I'm just passing the translated text that was returned by our invokeSageMakerEndpoint
function to another utility function that manages the post-processing of the text:
import { invokeSageMakerEndpoint } from '../utils/invokeSageMakerEndpoint'
import { handleFileCreation } from '../utils/handleFileCreation'
export default defineNitroPlugin(async nitroApp => {
const { AWS_ENDPOINT_NAME, AWS_REGION } = useRuntimeConfig()
const lang = {
src: 'eng',
tgt: 'spa',
}
nitroApp.hooks.hook('content:file:beforeParse', async file => {
const response: [{ translation_text: string }] =
await invokeSageMakerEndpoint(
AWS_ENDPOINT_NAME,
AWS_REGION,
file.body,
lang.src,
lang.tgt
)
handleFileCreation(file, response[0].translation_text, lang.tgt)
})
})
The key here is that we are taking the translated content and writing it into the appropriate file. For example, the content/about.md
file will be translated to Spanish and it's content will be written to content/spa/about.md
.
import { promises as fs } from 'fs'
import path from 'path'
interface ContentObject {
_id: string
body: string
}
interface ProcessResult {
originalId: string
writtenTo: string
}
export async function handleFileCreation(
contentObj: ContentObject,
translatedText: string,
languageDirectory: string
): Promise<ProcessResult> {
// Remove 'content:' prefix
if (!contentObj._id.startsWith('content:')) {
throw new Error('Content object ID must start with "content:"')
}
// Split remaining path and remove empty parts
const parts = contentObj._id.slice(8).split(':').filter(Boolean)
if (parts.length === 0) {
throw new Error('Invalid content object ID format')
}
// Construct the full file path by joining all parts
const filePath = path.join('content', languageDirectory, ...parts)
console.log(filePath)
// Create directory if it doesn't exist
const dirPath = path.dirname(filePath)
await fs.mkdir(dirPath, { recursive: true })
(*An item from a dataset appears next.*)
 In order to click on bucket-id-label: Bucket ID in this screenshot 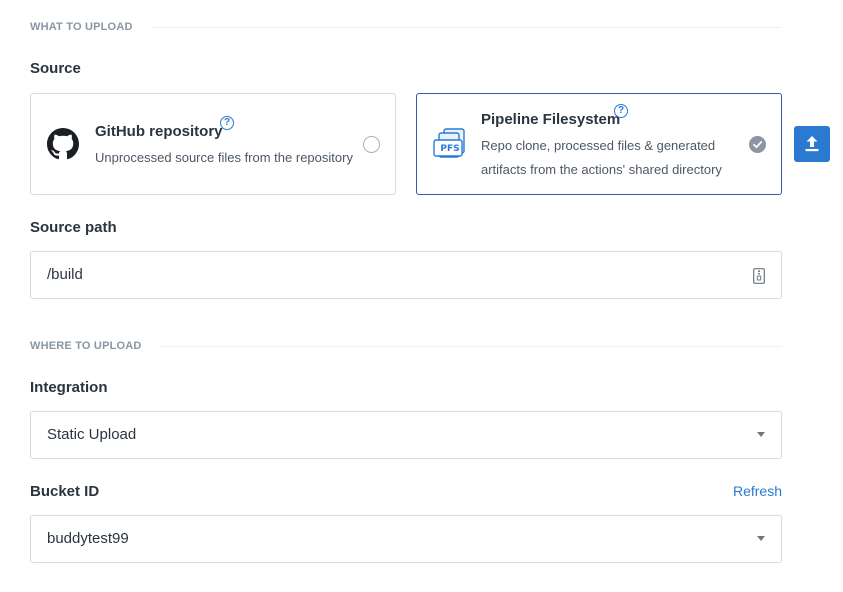, I will do `click(65, 492)`.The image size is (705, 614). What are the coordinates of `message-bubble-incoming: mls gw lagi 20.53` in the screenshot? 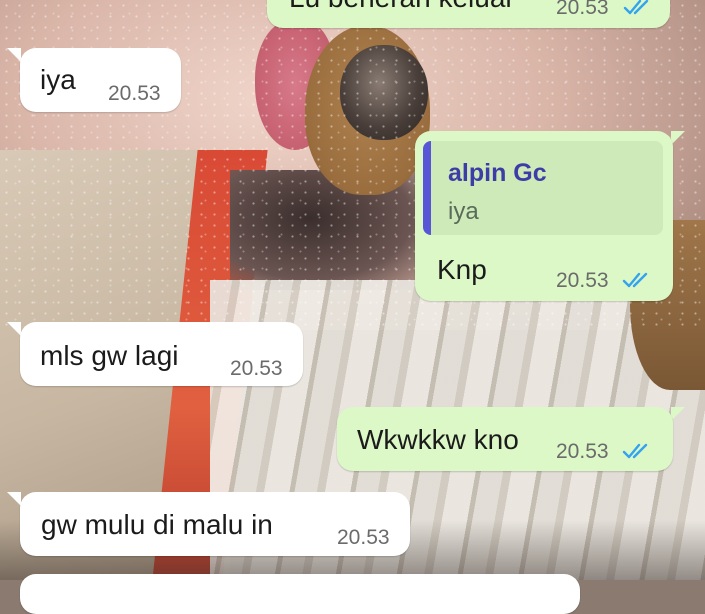 It's located at (162, 354).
// Write the content to the file
await fs.writeFile(filePath, translatedText, 'utf-8')
return {
originalId: contentObj._id,
writtenTo: filePath,
}
}
For the sake of keeping this tutorial focussed, I decided to opt-out of going to in-depth on the post-processing of our markdown content.
This could be expanded to include frontmatter and handle edge cases that the AI-model may introduce such as linking, images, alt-text, etc.
Scaling down resources to avoid costs
Make sure to run the following command once you are done to avoid unnecessary charges from Amazon:
aws sagemaker delete-endpoint --endpoint-name <ENDPOINT_NAME>
Conclusion
We've walked through the complete process of automating multilingual content generation for your Nuxt Content blog using AWS SageMaker. By leveraging the power of Meta's SeamlessM4T-v2 model, AWS's scalable infrastructure, and Nuxt's flexible content system, we've created a workflow that automatically translates your content into nearly 100 languages during the build process.
This automation brings several key benefits:
- Eliminates the manual effort of managing translations
- Significantly reduces localization costs
- Expands your blog's reach to a global audience
- Maintains content consistency across all languages
- Scales effortlessly as your content grows
The best part? Once set up, this system requires minimal maintenance. Your content creators can focus on writing great content in their primary language, while the automation handles the rest.
You can find all the code from this tutorial in our GitHub repository, complete with a working demo and additional documentation. Feel free to fork it, customize it, and make it your own.
I'm curious to hear how you might adapt this workflow for your needs. Could this automate documentation translation for your open-source project? Perhaps help with internationalizing your marketing materials? Or maybe you're thinking about using it for something entirely different?
Remember to clean up your AWS resources when you're done experimenting by deleting your endpoint, as shown in the cleanup section above.
What language will your next blog post speak? With this setup, the answer might just be "all of them."